Defined projects like a website, logo design, or piece of blog content can be quantified to a specific price and itemized individually. In the event that you hire an agency to execute certain deliverables on a project-by-project basis, you’ll receive an itemized breakdown when the project is complete outlining your balance due. Agencies differ in how they report the breakdown of your marketing dollars, so ask up front what you can expect to see on your bill. The more detail provided, the more you can scrutinize your ROI throughout the marketing contract.

PRO TIP: Be wary of agencies that try to itemize costs for long term services like search engine optimization, social media marketing, content marketing or website design and development.

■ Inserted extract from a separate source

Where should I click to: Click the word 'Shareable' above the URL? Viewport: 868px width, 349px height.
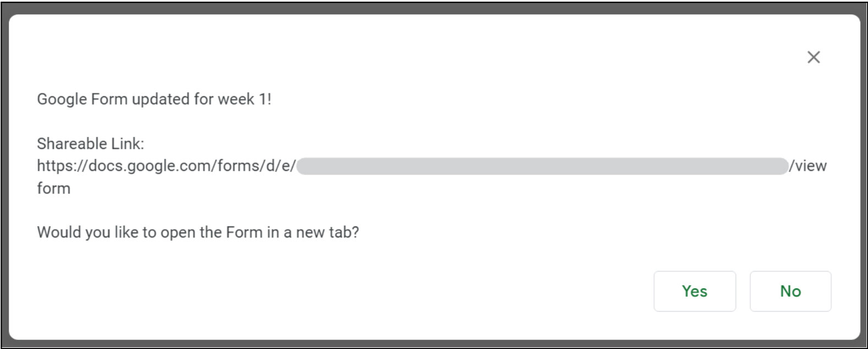pos(72,144)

With so many hours and resources needed to successfully execute any of the above, allowing an agency to bill you hourly for these services relinquishes 100% of the control you have over what you pay (they get to set the hours, even if you set the wage). And it’s always going to be an exorbitant amount.


Most marketing teams will need at least 6 months to show solid results in digital marketing. Some agencies structure their contracts around defined campaign periods, while others intend on maintaining a monthly relationship for the foreseeable future and will tend toward yearly contracts for a set monthly fee.

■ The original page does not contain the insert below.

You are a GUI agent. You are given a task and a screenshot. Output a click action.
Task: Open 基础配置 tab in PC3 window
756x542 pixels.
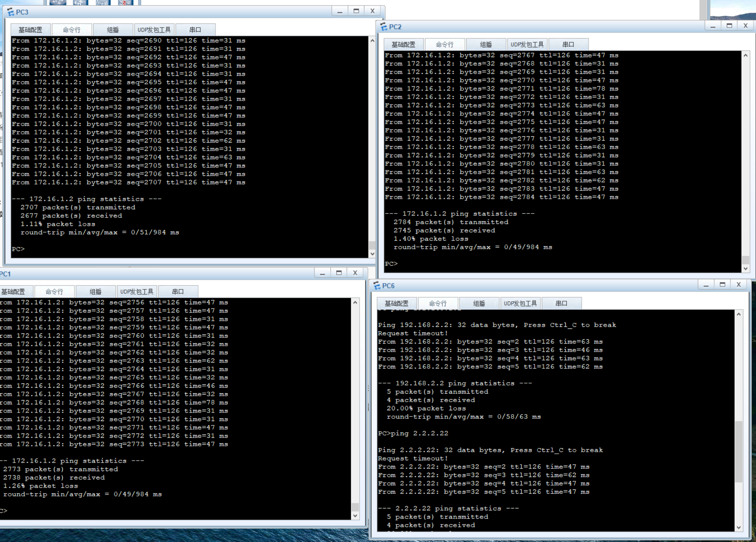click(30, 30)
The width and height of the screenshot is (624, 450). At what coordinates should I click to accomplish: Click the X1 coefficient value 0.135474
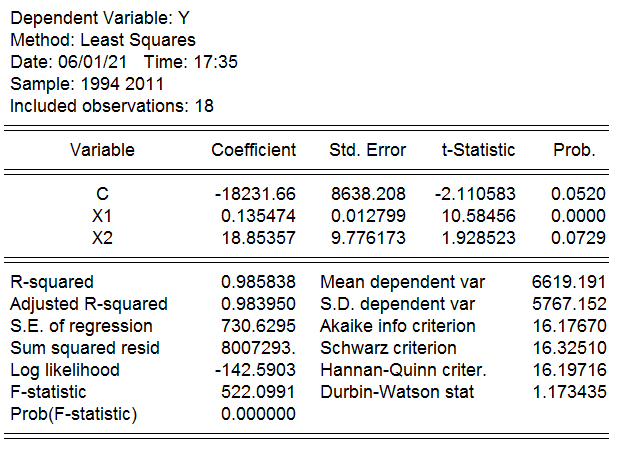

It goes without saying, but you should only sign long term contracts if you’re confident in the agency you’re hiring. If the level of service you receive is not up to par or the results aren’t there, it can be difficult to dissolve the contract. Read thoroughly before you sign and understand your options for exiting the agreement if your terms are not met.

Last, familiarize yourself with the agency’s cancellation policy just in case something goes horribly wrong six months before your contract expires. Stay away from an agency that forces you to buy out your contract value if you cancel; this is usually a bad sign.